Figure 2. Delay of propagation of compression and dilation
waves in a Slinky®.

As the child moves her hand up and down, waves of compression and dilation are developed in the Slinky. However, the development of the waves in the Slinky does not happen exactly at the same time as the movements of the child’s hand.

For example, a compression wave could be propagating in one part of the Slinky at the same time when the child is moving her hand upward and vice versa. This occurs because of the delay in response relative to the action.

Typical viscoelastic civil engineering materials, such as asphalt, have the same behavior, although they are not as flexible as a Slinky. There are several mechanisms associated with time-dependent deformation, such as creep and viscous flow. There is no clear distinction between these terms.

Creep is generally associated with long-term deformations and can occur in metals, ionic and covalent crystals, and amorphous materials.

On the other hand, viscous flow is associated only with amorphous materials and can occur under short-term load duration. For example, concrete, a material with predominantly covalent crystals, can creep over a period of decades.

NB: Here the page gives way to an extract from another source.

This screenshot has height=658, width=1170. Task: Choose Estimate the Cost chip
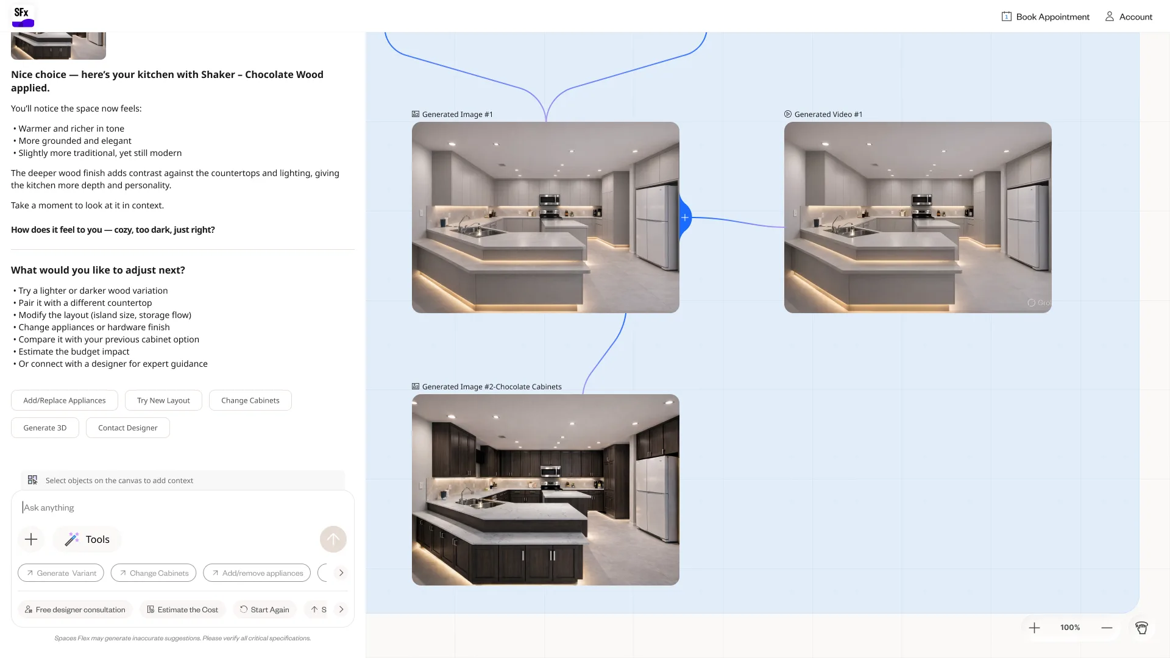tap(182, 609)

Asphalt concrete pavements, an amorphous-binder material, can have ruts caused by the accumulated effect of viscous flows resulting from traffic loads with a load duration of only a fraction of a second.

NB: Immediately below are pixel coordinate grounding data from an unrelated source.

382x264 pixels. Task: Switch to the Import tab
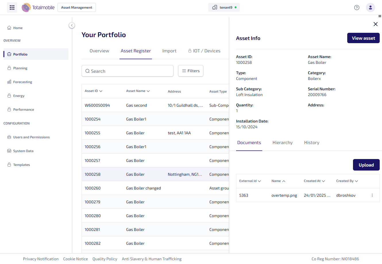coord(169,51)
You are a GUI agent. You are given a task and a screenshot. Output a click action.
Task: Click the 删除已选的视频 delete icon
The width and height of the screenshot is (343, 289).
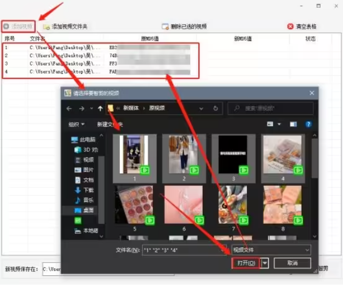pyautogui.click(x=164, y=26)
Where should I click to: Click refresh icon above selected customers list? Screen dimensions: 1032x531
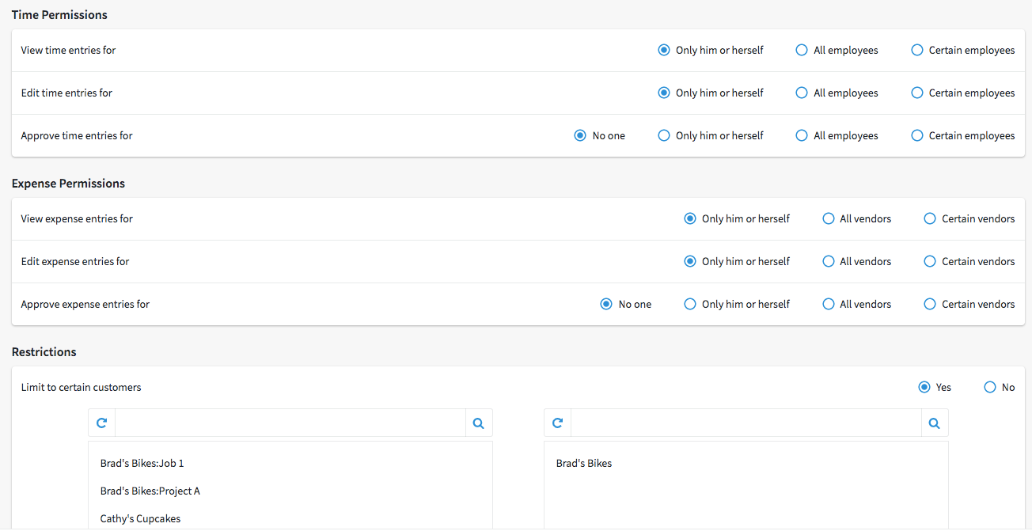pyautogui.click(x=558, y=423)
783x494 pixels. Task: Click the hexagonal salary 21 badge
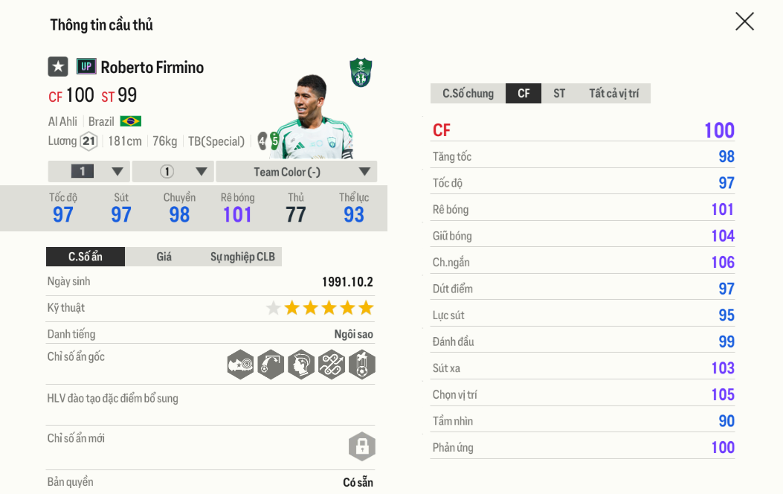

Creep of metals is a concern at elevated temperatures. Steel can creep at temperatures greater than 30% of the melting point on the absolute scale. This can be a concern in the design of boilers and nuclear reactor containment vessels. Creep is also considered in the design of wood and advanced composite structural members. Wood elements loaded for a few days can carry higher stresses than elements designed to carry “permanent” loads.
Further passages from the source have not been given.